Recreational property owners can boot out tenants if the landlord moves in for just eight weeks

By
Western Investor
June 12, 2018





selina
Housing Minister Selina Robinson's plan to close a fixed-term lease "loophole" is shelved for recreational properties, according to a June 7 ministry statement. Photo: Dan Toulgoet


In a surprise move, the B.C. Housing Minister has backtracked on a controversial proposed change to the B.C. Residential Tenancy Act that outlawed the use of fixed-term rental agreements except in the case of the landlord or their family moving into the unit on a long-term basis.

The latest change is expected to benefit owners of recreational property, such as those who rent a cottage or ski condo during the off season and then take it over for two months in the high season.

That would have been illegal in the province under the amended legislation introduced earlier this year.

At that time, B.C. Housing Minister Selina Robinson said the ending of fixed-term agreements would protect the rights of renters who have been left open to “unfair and unjustified rent increases.” Robinson explained that a “loophole” had allowed landlords to set a fix term on rentals and then raise the rent above the maximum annual four per cent increase allowed under B.C. tenant legislation.

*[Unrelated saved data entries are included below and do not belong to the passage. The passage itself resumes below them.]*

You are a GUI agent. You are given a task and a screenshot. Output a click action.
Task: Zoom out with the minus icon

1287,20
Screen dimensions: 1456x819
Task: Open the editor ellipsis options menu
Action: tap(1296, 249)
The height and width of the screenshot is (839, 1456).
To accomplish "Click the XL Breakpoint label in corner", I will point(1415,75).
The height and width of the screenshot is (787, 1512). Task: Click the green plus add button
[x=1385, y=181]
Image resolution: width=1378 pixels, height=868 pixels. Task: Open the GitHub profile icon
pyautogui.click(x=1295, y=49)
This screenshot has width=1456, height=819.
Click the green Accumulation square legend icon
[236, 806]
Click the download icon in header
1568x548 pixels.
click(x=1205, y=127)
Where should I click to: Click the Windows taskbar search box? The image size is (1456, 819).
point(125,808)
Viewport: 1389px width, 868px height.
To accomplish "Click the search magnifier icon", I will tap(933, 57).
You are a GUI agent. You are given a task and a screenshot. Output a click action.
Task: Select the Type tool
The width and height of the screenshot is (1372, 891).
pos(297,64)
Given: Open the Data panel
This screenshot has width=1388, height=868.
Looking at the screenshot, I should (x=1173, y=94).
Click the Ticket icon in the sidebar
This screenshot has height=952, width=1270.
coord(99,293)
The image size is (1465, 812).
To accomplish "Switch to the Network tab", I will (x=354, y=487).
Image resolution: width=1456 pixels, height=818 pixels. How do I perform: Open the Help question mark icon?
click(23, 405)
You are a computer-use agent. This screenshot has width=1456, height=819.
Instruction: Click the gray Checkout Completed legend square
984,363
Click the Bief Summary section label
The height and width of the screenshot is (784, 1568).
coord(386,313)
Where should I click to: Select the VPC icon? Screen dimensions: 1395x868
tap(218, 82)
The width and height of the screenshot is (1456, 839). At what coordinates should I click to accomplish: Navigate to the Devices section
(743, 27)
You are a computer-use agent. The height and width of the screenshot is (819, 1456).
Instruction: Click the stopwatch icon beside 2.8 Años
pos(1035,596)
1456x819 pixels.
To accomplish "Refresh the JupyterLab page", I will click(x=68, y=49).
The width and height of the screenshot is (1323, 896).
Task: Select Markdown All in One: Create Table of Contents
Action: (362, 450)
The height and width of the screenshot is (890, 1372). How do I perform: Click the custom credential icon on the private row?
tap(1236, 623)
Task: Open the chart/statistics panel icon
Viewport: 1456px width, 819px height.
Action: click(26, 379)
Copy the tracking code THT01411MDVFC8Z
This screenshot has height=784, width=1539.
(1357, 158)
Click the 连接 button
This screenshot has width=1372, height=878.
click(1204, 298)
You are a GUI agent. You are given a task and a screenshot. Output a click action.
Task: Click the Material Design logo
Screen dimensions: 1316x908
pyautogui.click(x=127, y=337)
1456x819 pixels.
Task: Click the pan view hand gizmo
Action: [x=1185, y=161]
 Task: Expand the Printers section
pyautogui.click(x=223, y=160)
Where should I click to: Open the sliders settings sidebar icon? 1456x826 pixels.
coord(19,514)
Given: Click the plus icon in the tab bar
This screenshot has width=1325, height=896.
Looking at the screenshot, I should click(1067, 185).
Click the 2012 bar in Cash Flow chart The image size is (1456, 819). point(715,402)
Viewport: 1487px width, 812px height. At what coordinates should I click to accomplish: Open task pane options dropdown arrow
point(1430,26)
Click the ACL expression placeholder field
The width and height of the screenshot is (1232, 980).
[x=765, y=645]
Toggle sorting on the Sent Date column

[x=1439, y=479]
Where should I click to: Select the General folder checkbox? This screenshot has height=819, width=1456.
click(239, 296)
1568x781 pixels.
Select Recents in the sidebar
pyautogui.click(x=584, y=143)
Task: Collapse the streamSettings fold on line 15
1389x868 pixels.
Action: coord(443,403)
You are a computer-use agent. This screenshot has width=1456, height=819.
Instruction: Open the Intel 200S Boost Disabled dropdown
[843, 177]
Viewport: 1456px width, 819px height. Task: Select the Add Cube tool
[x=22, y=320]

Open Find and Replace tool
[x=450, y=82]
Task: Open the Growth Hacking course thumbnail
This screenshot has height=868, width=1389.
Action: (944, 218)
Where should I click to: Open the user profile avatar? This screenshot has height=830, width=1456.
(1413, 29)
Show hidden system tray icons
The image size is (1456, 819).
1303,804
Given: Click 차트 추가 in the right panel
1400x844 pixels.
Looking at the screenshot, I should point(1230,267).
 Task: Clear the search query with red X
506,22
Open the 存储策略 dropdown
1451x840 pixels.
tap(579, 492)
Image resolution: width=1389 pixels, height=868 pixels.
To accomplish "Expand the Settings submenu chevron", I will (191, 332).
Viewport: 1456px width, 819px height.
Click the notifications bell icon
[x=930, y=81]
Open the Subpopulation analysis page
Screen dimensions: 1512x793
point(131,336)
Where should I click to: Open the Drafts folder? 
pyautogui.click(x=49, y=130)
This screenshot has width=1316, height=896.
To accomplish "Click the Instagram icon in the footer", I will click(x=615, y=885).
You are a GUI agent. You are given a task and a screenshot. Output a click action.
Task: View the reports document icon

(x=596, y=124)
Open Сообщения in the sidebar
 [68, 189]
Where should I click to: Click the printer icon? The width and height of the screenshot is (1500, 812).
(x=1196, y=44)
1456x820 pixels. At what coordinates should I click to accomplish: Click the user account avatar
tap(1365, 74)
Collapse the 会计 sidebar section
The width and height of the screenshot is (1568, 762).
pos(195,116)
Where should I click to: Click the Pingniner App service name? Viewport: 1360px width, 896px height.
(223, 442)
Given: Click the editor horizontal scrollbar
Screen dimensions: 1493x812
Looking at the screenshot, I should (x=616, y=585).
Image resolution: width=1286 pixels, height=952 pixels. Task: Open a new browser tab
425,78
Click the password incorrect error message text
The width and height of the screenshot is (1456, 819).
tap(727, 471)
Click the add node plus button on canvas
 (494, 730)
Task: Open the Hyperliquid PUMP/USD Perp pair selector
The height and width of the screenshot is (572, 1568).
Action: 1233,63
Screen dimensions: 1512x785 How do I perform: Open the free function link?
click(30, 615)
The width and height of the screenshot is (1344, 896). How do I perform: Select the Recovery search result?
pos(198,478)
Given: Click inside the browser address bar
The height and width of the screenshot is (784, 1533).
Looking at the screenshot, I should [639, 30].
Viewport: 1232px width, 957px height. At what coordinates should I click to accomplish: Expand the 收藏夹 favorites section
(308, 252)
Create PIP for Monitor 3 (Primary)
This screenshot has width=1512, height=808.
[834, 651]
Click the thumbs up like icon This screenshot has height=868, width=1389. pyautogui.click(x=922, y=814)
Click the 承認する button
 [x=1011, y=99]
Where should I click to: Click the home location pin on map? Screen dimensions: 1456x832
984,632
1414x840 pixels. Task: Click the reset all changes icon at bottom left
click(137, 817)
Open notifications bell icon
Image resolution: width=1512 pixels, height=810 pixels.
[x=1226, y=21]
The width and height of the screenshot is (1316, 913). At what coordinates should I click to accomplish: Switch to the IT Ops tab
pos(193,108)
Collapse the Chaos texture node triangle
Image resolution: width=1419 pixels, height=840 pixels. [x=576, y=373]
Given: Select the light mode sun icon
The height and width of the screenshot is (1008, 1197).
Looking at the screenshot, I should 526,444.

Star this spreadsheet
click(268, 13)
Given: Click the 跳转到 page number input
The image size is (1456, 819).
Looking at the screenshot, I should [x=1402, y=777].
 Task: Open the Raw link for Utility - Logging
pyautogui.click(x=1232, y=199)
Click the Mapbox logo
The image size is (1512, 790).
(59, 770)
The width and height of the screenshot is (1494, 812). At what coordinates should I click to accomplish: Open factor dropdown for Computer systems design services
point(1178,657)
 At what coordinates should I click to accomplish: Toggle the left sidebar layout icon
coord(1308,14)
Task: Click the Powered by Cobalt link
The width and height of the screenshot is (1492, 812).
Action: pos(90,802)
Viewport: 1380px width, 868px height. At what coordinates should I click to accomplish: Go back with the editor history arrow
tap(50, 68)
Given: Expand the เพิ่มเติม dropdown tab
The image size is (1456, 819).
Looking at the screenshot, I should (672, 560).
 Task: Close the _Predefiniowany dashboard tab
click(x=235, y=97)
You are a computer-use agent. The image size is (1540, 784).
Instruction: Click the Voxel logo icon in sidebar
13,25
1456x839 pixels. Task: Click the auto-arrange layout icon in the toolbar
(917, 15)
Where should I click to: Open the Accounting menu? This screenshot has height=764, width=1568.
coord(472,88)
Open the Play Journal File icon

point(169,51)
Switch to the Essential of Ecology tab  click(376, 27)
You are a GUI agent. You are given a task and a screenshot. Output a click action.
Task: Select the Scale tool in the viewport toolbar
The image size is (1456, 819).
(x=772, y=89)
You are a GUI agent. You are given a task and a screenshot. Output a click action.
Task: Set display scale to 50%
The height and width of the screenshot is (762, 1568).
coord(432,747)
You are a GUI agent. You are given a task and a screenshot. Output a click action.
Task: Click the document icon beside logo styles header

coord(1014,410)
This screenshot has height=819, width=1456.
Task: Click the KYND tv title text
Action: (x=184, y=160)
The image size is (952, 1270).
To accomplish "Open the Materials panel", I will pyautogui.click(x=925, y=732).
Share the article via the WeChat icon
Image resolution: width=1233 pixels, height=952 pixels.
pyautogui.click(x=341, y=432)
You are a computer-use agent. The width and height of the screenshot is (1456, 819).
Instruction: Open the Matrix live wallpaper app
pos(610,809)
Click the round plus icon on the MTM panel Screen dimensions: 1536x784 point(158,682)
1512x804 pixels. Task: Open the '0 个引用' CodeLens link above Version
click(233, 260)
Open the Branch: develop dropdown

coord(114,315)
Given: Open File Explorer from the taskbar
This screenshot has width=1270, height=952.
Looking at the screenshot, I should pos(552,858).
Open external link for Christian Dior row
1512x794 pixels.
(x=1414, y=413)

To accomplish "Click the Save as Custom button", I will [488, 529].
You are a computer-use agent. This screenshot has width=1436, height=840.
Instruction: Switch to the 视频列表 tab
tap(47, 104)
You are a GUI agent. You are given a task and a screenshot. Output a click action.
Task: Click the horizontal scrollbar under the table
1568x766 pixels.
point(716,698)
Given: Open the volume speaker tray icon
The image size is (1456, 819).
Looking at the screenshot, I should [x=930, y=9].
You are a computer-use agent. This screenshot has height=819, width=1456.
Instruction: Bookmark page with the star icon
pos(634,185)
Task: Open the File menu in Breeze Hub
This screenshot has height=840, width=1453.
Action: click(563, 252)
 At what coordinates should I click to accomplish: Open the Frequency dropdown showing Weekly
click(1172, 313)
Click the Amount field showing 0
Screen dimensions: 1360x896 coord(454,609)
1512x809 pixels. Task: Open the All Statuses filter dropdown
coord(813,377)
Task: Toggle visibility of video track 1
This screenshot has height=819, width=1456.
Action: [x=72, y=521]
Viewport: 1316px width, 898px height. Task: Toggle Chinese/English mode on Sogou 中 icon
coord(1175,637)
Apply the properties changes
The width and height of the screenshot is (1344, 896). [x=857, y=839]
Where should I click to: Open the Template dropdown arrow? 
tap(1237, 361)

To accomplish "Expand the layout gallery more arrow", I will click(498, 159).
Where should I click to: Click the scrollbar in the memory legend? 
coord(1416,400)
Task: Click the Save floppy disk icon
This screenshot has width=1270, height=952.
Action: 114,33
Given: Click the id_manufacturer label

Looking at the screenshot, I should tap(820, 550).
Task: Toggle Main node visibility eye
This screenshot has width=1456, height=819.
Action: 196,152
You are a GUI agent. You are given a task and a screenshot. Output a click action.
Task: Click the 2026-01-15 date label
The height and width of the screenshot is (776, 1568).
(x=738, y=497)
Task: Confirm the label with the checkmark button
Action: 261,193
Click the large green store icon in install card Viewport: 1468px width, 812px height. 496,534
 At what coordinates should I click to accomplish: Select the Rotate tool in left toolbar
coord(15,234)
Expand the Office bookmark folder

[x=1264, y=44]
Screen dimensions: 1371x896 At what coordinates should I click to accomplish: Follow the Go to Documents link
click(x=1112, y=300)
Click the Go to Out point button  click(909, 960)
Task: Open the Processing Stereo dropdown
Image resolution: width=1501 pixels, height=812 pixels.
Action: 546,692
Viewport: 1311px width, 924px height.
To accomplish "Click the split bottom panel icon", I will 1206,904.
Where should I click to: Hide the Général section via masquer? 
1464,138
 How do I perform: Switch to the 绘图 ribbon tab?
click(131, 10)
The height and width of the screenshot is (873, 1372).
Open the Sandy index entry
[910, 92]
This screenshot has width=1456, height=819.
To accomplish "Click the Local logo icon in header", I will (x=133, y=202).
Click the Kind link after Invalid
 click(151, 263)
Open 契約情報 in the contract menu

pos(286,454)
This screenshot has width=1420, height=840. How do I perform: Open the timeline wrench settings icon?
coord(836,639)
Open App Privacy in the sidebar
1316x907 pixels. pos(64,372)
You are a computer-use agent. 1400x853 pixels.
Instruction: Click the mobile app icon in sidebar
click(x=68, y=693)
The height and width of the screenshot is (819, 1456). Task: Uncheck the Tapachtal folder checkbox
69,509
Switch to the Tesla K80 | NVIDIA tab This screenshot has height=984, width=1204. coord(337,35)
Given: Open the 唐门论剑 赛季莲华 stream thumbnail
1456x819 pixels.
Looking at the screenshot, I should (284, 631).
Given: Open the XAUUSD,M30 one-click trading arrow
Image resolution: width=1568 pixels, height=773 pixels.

LandlordBC, an organization representing about 3,000 landlords, had pointed out to the government that fixed terms were necessary for some landlords, but was not confident of any changes being made.

“The Minister of Housing has the ability through regulation to provide additional exemptions to the current legislation, however at this juncture, she has advised that she will not be doing so. She is aware that there are regions of the province which may warrant her considering further exemptions. [But] I do not believe any are imminent,” said David Hutniak, executive director of LandlordBC.

“This will reduce the number of rentals,” warned Sunshine Coast realtor Bruce Lasuta, adding that the resort area already has a near-zero vacancy rate.

However, Western Investor contacted the Ministry and was told that the fixed-term rental agreement had been altered.

“A landlord can use the vacate clause if they plan, in good faith, to occupy the home at the end of the fixed term tenancy agreement. It does not matter that they will only live in the home for the summer months,” the Ministry of Municipal Affairs and Housing stated in June 7 email.

Western Investor is now seeking confirmation if this change extends to other landlords who wish to use a fixed-term rental agreement.